The default storage schemas and storage aggregations work well for testing, but for real production metrics you might want to modify the configuration files.

Modify Storage Schemas

First off, I'll modify the carbon entry. I'd like to keep the metrics reported by Carbon every 60 seconds for 180 days (6 months). After 180 days, I'd like to rollup the metrics to a precision of 10 minutes and keep those for another 180 days.

[carbon]
pattern = ^carbon\.
retentions = 1min:180d,10min:180d

At Squarespace we use the Dropwizard framework to build RESTful web services. We have many of these services running in staging and production environments and they all use the Dropwizard Metrics library to publish application and business metrics every 10 seconds. I'd like to keep 10-second data for 3 days. After 3 days, the data should be aggregated to 1-minute data and kept for 180 days (6 months). Finally, after 6 months, the data should be aggregated to 10-minute data and kept for 180 days.

NOTE: If my metrics library published data points at a different rate, my retention definition would need to change to match it.

[production_staging]
pattern = ^(PRODUCTION|STAGING).*
retentions = 10s:3d,1min:180d,10min:180d

Metrics that are not carbon, production, or staging metrics are probably just test metrics. I'll keep those around only for one day and assume that they will be published every minute.

[default_1min_for_1day]
pattern = .*
retentions = 60s:1d

Modify Storage Aggregations

I'm going to keep the default storage aggregation entries, but will add a couple more for metrics ending in ratio, m1_rate and p95.
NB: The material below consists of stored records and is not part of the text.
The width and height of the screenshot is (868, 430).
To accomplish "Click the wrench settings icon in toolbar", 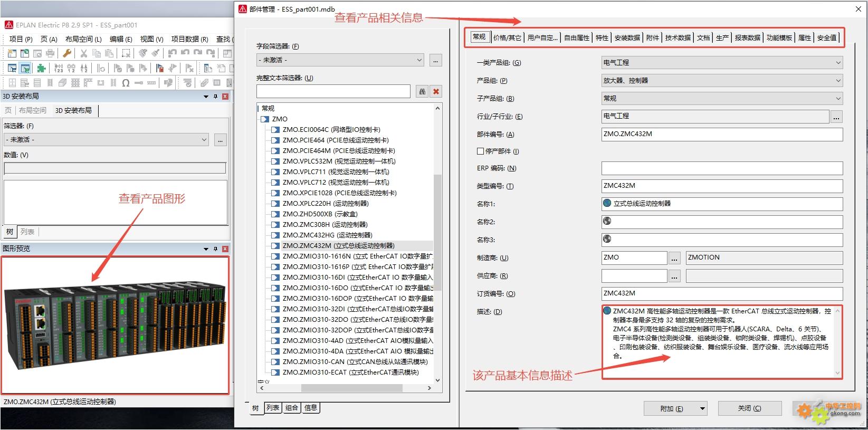I will (x=67, y=53).
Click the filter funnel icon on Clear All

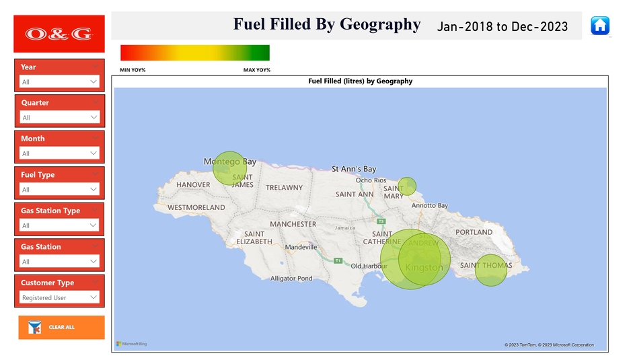coord(35,328)
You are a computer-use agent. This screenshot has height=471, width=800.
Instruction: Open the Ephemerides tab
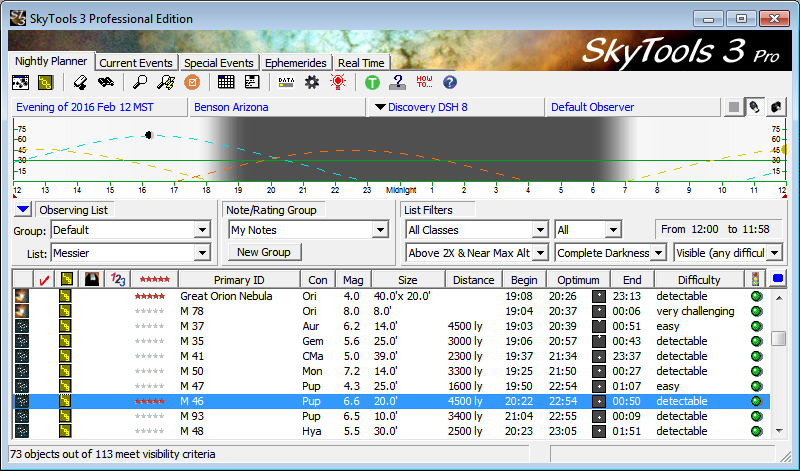296,63
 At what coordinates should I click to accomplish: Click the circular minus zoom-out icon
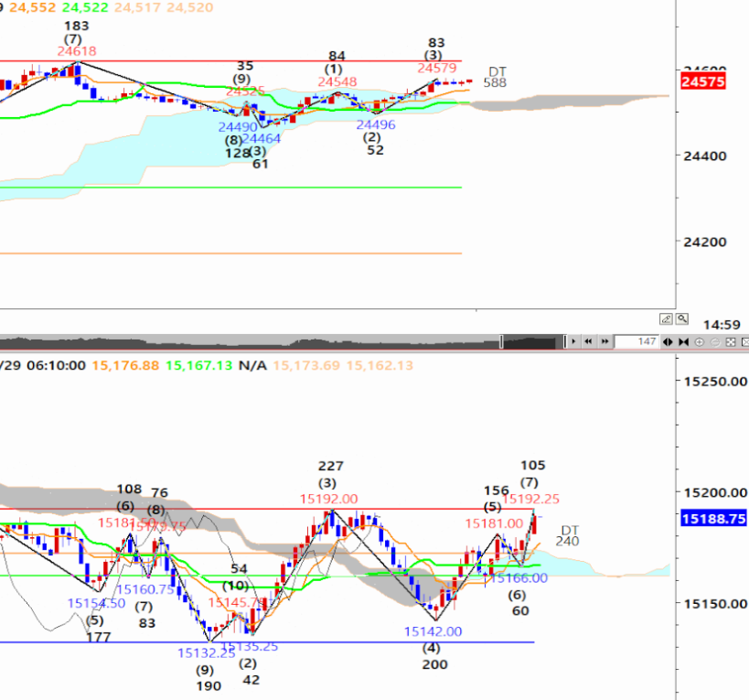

NOTE: Any new entries should be added before the default entry.

[ratio]
pattern = \.ratio$
xFilesFactor = 0.1
aggregationMethod = average

[m1_rate]
pattern = \.m1_rate$
xFilesFactor = 0.1
aggregationMethod = sum

[p95]
pattern = \.p95$
xFilesFactor = 0.1
aggregationMethod = max

At this point you have configured your Graphite backend to match the data point publishing rates of your application and fully understand how the data points are stored in the filesystem. In the next section, we'll attempt to visualize the data using graphite-webapp.

Graphite Webapp

Now that we have the back-end components up and running and storing numeric time-series data in the formats that we have specified, it's time to take a look at the front-end components of Graphite. Specifically, we need a way to query and visualize the information that is stored.
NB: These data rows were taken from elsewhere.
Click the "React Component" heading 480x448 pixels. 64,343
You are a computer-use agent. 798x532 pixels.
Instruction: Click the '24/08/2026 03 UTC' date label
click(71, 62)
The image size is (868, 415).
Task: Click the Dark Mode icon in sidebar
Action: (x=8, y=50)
The Graphite web application is a Django application that runs under Apache/mod_wsgi, according to the Github readme file. In general, it provides the following:

  • l a URL-based API endpoint to retrieve raw data and generate graphs

  • l a user interface to navigate metrics and build and save dashboards

The Installation Maze

The installation of graphite-web is really a maze. I have installed it multiple times - in RHEL, CentOS, Ubuntu and Mac OS X - and every time the steps have been different. Treat it as a game, enjoy it, and you'll know that you've completed the maze when all the required dependencies have been installed.
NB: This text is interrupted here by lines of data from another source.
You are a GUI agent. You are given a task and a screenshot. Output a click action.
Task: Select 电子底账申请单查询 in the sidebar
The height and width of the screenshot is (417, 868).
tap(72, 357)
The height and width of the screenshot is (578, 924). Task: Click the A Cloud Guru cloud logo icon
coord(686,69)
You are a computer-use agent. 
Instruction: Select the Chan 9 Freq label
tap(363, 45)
Instructions for RHEL 6.5:

# cd /tmp
# git clone https://github.com/graphite-project/graphite-web.git
# cd /tmp/graphite-web
# python check-dependencies.py
[REQUIRED] Unable to import the 'django' module, do you have Django installed for python 2.6.6?
[REQUIRED] Unable to import the 'pyparsing' module, do you have pyparsing module installed for python 2.6.6?
[REQUIRED] Unable to import the 'tagging' module, do you have django-tagging installed for python 2.6.6?
[OPTIONAL] Unable to import the 'memcache' module, do you have python-memcached installed for python 2.6.6? This feature is not required but greatly improves performance.
[OPTIONAL] Unable to import the 'txamqp' module, this is required if you want to use AMQP as an input to Carbon. Note that txamqp requires python 2.5 or greater.
[OPTIONAL] Unable to import the 'python-rrdtool' module, this is required for reading RRD.
3 optional dependencies not met. Please consider the optional items before proceeding.
3 necessary dependencies not met. Graphite will not function until these dependencies are fulfilled.

The goal is to install at least all of the required dependencies. Install the optional dependencies if you're planning on using the AMQ functionality or the caching functionality using Memcache.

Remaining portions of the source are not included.